Jack Tame's opinion: Govt's Covid-19 strategy a roadmap with no signs

Prime Minister Jacinda Ardern and Dr Ashley Bloomfield

Opinion: First the Government lost control of the outbreak. Now, Jacinda Ardern has lost control of the comms.

The extraordinary post-Cab media conference on New Zealand’s Covid-19 future proved a frustrating and confusing watch for anyone trying to understand the Government’s true position on the state of the Delta outbreak and its strategy from this point forth.

There are no metrics by which to plot Auckland’s pathway. No explicit vaccination targets. No infection suppression targets. No dates. We have no idea when or under what circumstances the border around Auckland will be relaxed.

Certainty is a rare commodity in the Covid-19 age (and we in the media are perhaps guilty of demanding it too much), but the vagueness of Cabinet’s future decision-making might be more palatable to an increasingly-frustrated public, had several recent elements of the Government response not undermined the clarity and decisiveness that defined its early Covid-19 strategy.

Moving Auckland to Alert Level 3 was not consistent with elimination. It was a gamble that risked the gains from a month at Level 4. The Government continued to speak optimistically about stamping out the virus, even as public health experts and modellers publicly demurred.

Two weeks on, predictably, infection numbers are increasing. Despite the warm reassurances in Monday’s media conference, the period at Level 4 didn’t see nearly enough Aucklanders vaccinated to justify the shift, if indeed elimination was the strategy. The gamble didn’t pay off.

Several other elements of the response give us reason for continued concern.

Despite warnings from Māori public health experts reaching right back to the very start of the pandemic, the Government has failed to lift Māori vaccination rates to anything near those of the general population.

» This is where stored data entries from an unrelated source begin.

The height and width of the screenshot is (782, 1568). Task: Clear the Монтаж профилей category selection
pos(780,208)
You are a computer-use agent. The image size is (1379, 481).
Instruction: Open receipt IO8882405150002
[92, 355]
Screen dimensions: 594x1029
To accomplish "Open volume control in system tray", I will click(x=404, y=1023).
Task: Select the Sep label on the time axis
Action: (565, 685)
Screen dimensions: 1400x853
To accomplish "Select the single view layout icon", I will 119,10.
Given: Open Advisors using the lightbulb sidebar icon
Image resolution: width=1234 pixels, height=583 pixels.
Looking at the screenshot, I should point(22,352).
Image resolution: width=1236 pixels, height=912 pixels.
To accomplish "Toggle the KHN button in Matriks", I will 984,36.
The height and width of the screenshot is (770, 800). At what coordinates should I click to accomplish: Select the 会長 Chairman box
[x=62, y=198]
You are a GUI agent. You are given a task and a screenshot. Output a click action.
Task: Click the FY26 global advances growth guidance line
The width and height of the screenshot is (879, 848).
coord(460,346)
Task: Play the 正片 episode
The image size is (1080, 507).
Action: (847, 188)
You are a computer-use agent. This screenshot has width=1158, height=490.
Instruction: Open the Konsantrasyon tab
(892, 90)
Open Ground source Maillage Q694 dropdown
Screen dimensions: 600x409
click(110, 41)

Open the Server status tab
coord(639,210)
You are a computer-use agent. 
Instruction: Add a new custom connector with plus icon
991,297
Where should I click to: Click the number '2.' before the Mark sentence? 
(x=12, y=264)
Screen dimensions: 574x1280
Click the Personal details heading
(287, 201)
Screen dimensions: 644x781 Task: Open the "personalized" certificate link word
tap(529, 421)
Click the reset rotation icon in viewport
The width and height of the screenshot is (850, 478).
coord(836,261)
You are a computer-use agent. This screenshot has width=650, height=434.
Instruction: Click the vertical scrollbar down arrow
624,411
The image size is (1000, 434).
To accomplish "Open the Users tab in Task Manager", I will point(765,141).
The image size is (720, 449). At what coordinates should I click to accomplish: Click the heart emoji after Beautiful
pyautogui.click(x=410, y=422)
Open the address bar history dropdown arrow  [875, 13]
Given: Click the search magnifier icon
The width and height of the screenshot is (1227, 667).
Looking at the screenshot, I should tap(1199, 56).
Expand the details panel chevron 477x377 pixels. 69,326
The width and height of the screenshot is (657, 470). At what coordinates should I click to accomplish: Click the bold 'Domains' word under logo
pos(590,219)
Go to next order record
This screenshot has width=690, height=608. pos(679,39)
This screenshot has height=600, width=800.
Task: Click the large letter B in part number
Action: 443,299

Just 56 per cent of eligible Māori have received at least one jab, according to data from the Ministry of Health. This is a national disgrace.

Although Government ministers publicly accept partial responsibility for the low vaccination rates amongst Māori, the same ministers sit at the Cabinet table which decided to relax restrictions.

What's more, vaccination rates have stalled for the general population. This was entirely foreseeable – most countries have experienced a similar waning. Was it hubris that led us to believe otherwise? After all, why should New Zealand achieve a 90 per cent vaccination rate when most other countries haven’t come close?

It’s possible officials were sold a dummy by the timing of the Delta outbreak, which coincided with a surge in vaccine supply. Once Delta was discovered in the community, demand for vaccinations predictably spiked.

It makes sense – if you were going to get vaccinated, what better time to do it than in a Level 4 lockdown? In most urban communities the barriers to vaccination have been very low since, but the daily number of first doses administered has been steadily trending down.

Although the government hustled to procure more vaccines from Denmark and Spain, the real problem was one of demand, not supply. Perhaps even more than those extra doses, we needed radical and creative plans to reach New Zealanders who were hesitant or indifferent about receiving the jab.

There is clearly a slab of New Zealanders disconnected from the 1pm briefings and the ‘Team of Five Million’ messaging. These are not people who are any less deserving of protection from the virus.

Why are we still waiting for widespread vaccine incentive schemes? Why don’t we have details for vaccine passports? Why do we not have explicit plans for massive door-to-door vaccination campaigns?

By offering up chocolate fish over the weekend, Hilary Barry did more to creatively incentivise vaccination than the entire Ministry of Health.

The lagging vaccine rates and the lack of plans (outside of a few buses) speak to a complacency within a Government that previously enjoyed 18 months as the toast of the world for its pandemic response.

Covid-19 presents an incredibly complex problem for world leaders, but today’s message was incoherent. The Government’s plan neither protects vulnerable communities from Covid-19, nor offers any meaningful framework for decisions in the months ahead.